Le aspettative erano alte, alcuni chiedono dimissioni: “Eh certo, molto logico, sei eletto per portare avanti certe idee e alla prima che non passa ti dimetti così lasci i tuoi elettori senza rappresentanza. Come non averci pensato. Quanti del partito che lei propaganda si sono dimessi dopo l’insuccesso elettorale”, risponde Borghi su twitter. Insomma la prima è persa, e ci si fa a bastare quanto si è riuscito ad ottenere.
Secondo il presidente della Commissione Finanze del Senato Alberto Bagnai, non è poco: lo scarto tra deficit programmatico e tendenziale è di -1,2 con questo governo, la media per quelli tra il 2014 e il 2018 è di -0,4, scrive sul suo blog.
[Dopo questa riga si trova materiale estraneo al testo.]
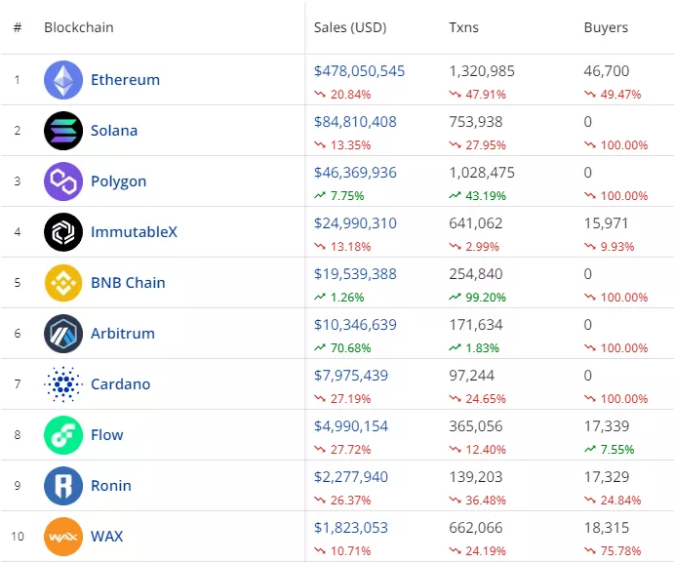674x562 pixels.
Task: Click the Ethereum diamond logo icon
Action: tap(63, 80)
“Il sentiero stretto di Padoan è diventato a quattro corsie”, aggiunge. Ma ammette che rispetto a quanto aveva consigliato in Senato prima della partenza del premier Conte per Bruxelles, “pare che le cose stiano andando in modo diverso”.
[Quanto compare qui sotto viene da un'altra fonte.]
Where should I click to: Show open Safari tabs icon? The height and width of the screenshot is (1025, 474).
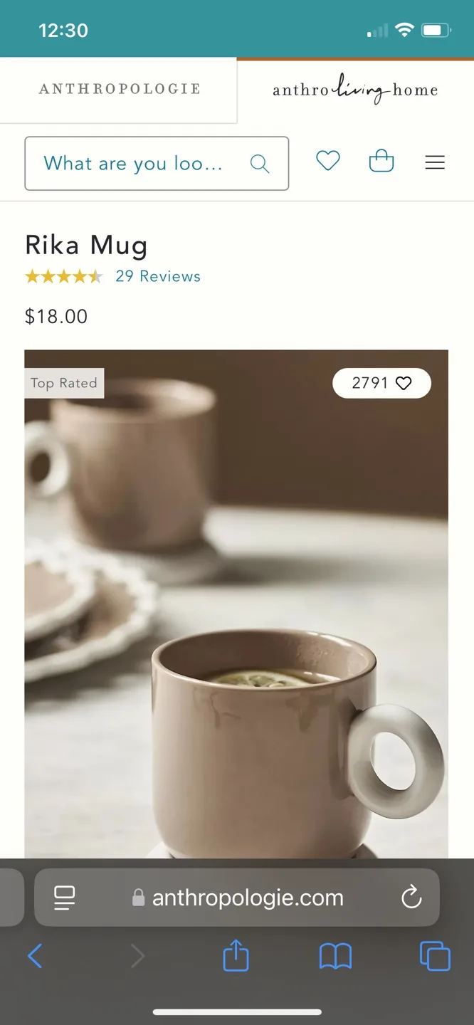pyautogui.click(x=435, y=956)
Conte non ha seguito i consigli del senatore e “voi, che avete meno informazioni di me, siete liberi di leggere questo risultato come una mia sconfitta”.
E aggiunge: “L’acquiescenza a richieste che in termini economici sono del tutto surreali viene vista da molti di voi come una inopportuna arrendevolezza. Può darsi”.
Ad essere profondamente deluso è invece il senatore grillino Elio Lannutti: “Dopo il 3,4% della Francia, dovevamo rilanciare al 3% almeno. Parlo per me, che sono molto arrabbiato per questo immotivato cedimento, specie dopo la rivolta dei gilet gialli. Così non va!”.
Il sottosegretario all’Economia Luciano Barra Caracciolo è scettico: “Naturalmente per il 2020 sarà in più necessaria manovra fine 2019 di taglio di almeno 0.6. Non negoziabile. Quale che sia la maggioranza (si fa per dire) nel parlamento europeo in esito alle elezioni di maggio”.
Sul sito ScenariEconomici che da sempre appoggia la linea economica del Governo Gialloverde e sul quale si possono leggere a volte interventi del ministro Paolo Savona, sono apparsi diversi articoli critici nei confronti del cedimento di Conte alle richieste dei Commissari Moscovici e Dombrovskis.
A proposito di Savona, il ministro per gli Affari Ue non si è ancora espresso sulla trattativa in corso con l’Ue: d’altronde, fu lui stesso a dire che ci sarebbe stata la possibilità di trovarsi di fronte a una “scelta drammatica”, nello scontro con Bruxelles, e che questa scelta sarebbe poi spettata al Parlamento.
Qui sta per arrivare la nuova manovra a saldi di bilancio variati di uno “zero virgola”, frutto di una contrattazione tecnica che in realtà cela la partita tutta politica: quella tra i leader del Governo del Cambiamento e la Commissione Europea che, nella ferrea applicazione dei Trattati, non cambia mai.
Anche su questo il Parlamento sarà chiamato a dare il suo voto, caricandolo di significato.